After work, I stopped at the grocery store for some things then came home. It was just after 9pm, so the boys were in bed, except for S3. Got him in his pj's then into bed, too. H was watching TV while I debated about whether or not to fix myself a late dinner salad - I was fairly tired but still kind of hungry. I did, then I went to sit on the couch with him while I ate.
Something was bothering him, and I wasn't sure if I should ask, but then he opened up on his own. He said he had to lay into S12 earlier because S8 came inside the house, bawling his eyes out. H asked what happened, and S8 told him that S12 was teasing him in front of a couple of neighborhood kids. S12 called him a "drama queen" and something else (I think 'stupid' or something close to that), then of course, the neighborhood kids had to join in a little, too.
Kids being kids. *Sigh*
H said he made S12 come back inside and that's when he ripped him a new one. He also said that if it happens again, where S12 is belittling S8, he sincerely hopes that S8 "punches the sh** out of him(S12), because then maybe he'll learn to knock this sh** off". I didn't say anything. Just kind of nodded that I understood and agreed. This is a recurring problem between our two older sons.
Then H said he asked S12 where he heard "drama queen" from, and S12 told him he got it from me and other family members. I realized and told H that S12 must have overheard us (my sisters, one of my nieces, and me) talking about how one of my other nieces was overreacting and trying to play my sister and BIL....acting like a little "drama queen". It was a joke! Just all in fun. During that same time (which was like a year and a half ago), I was telling my sisters and another niece of a time where S8 was being overdramatic, too. My niece then made the joke of calling him a "drama king". Again, all a big joke. Nothing was meant to be malicious.

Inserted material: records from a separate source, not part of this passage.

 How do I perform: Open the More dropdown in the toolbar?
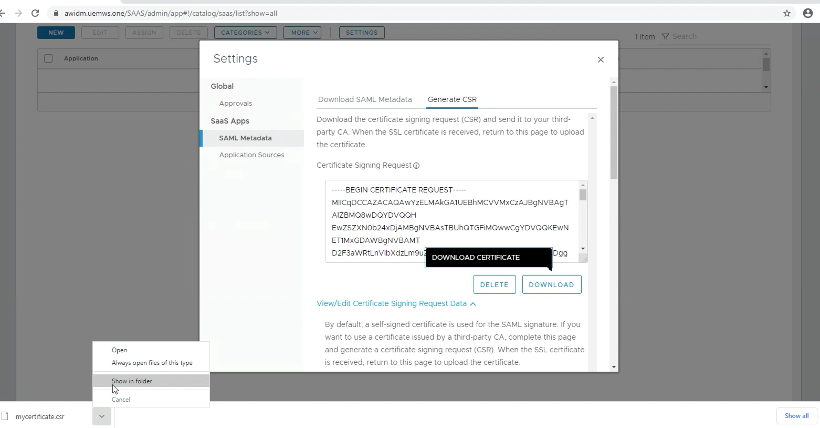303,33
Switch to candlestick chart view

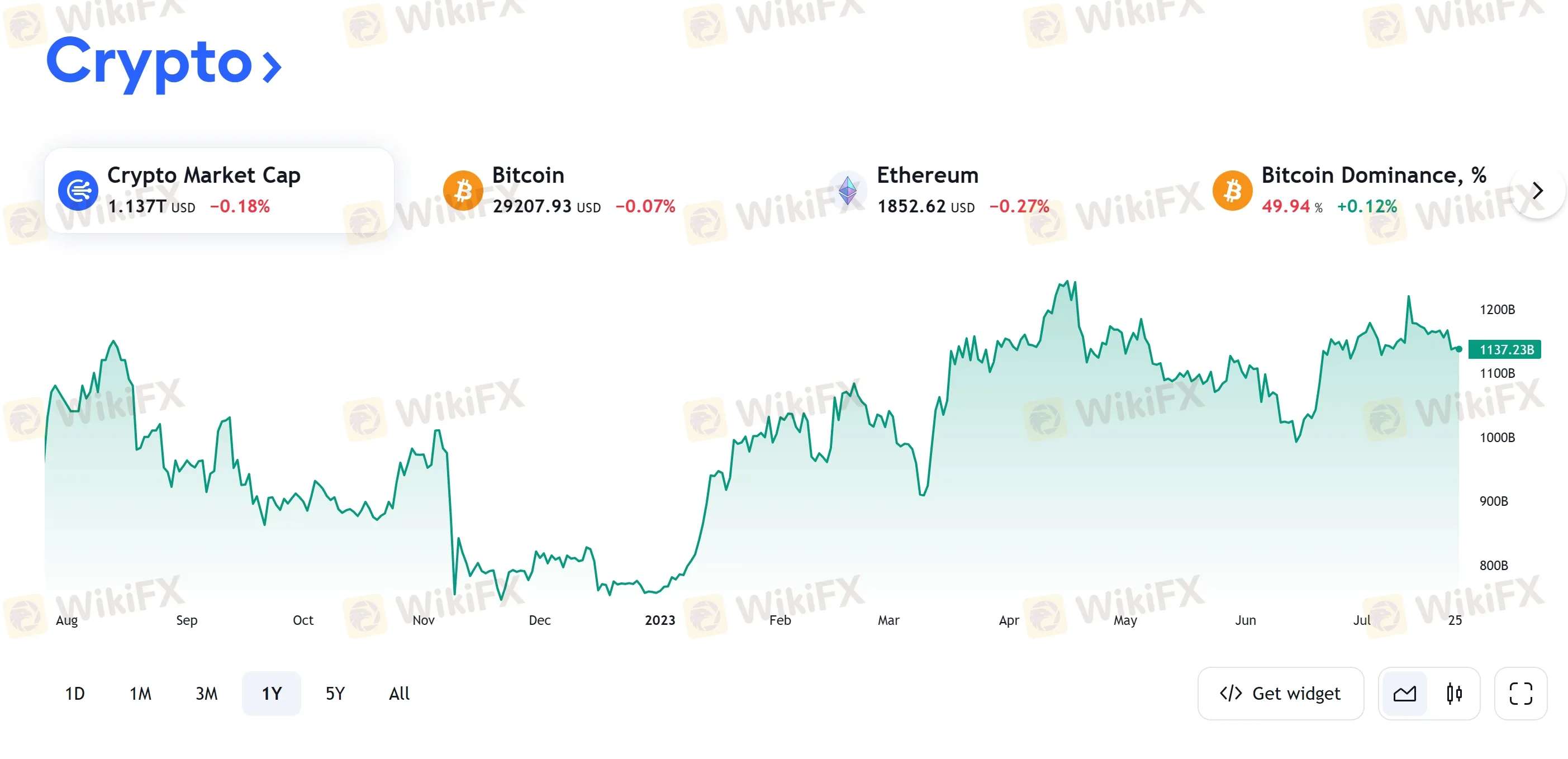(1454, 693)
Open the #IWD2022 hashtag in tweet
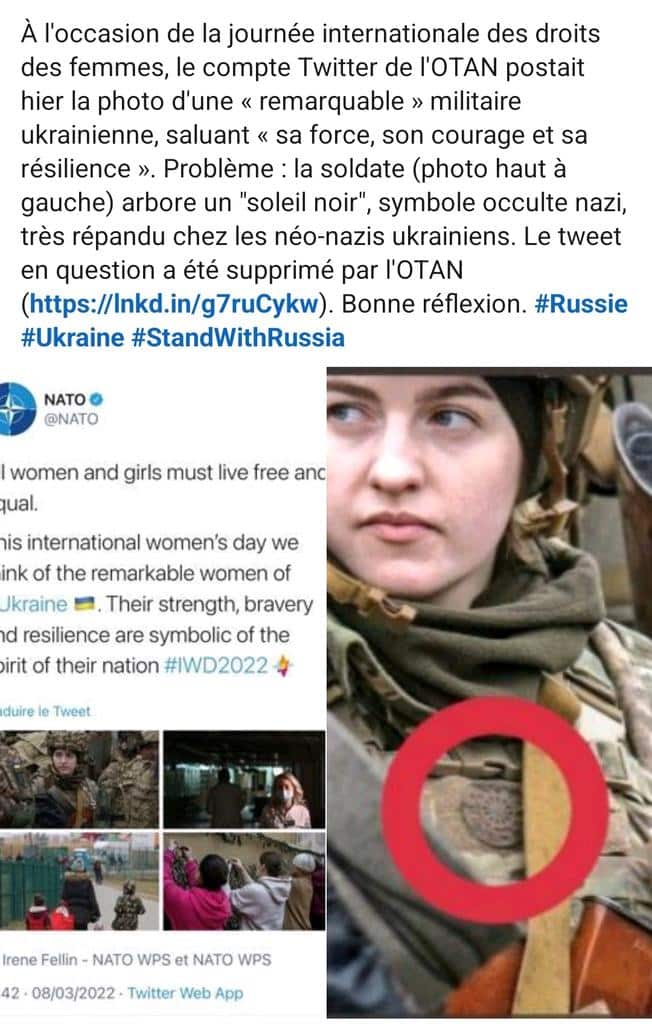This screenshot has height=1024, width=652. pyautogui.click(x=216, y=665)
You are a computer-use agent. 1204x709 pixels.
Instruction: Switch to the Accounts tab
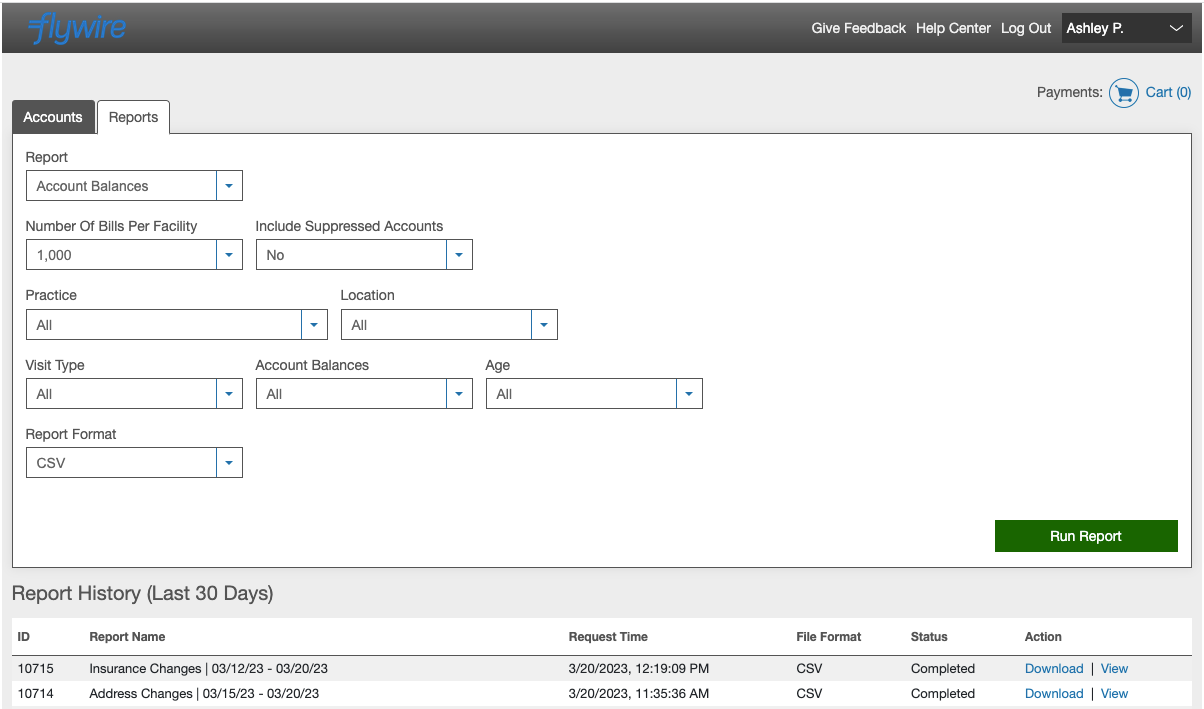click(53, 117)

Well H strongly disagreed. He said, even after explaining the circumstances to him, that he didn't appreciate his son being called that. He didn't think it was right. I told him I understood how he felt, but again, it was just a joke. This is how my family is. It's our sense of humor. We tease and crack jokes about each other, but it's never meant to do any harm. If any of the younger ones show that it's upsetting them (and this rarely is the case), we immediately stop, apologize, and tell them we're just playing around. Everyone understands. We all 'get it'. MIL and SIL get it, too. My H does not - he is the type who certainly has no problem dishing it out but can't quite take it in.
Anyway, H said it wasn't right. I said alright, I'm sorry. He said don't apologize to him. I should be telling S8 that I was sorry. I looked at H and said S8 wasn't even around when this joke was taking place, I really didn't see the point, but if he felt I should, then I would do it when he woke up in the morning. H said good, you do that!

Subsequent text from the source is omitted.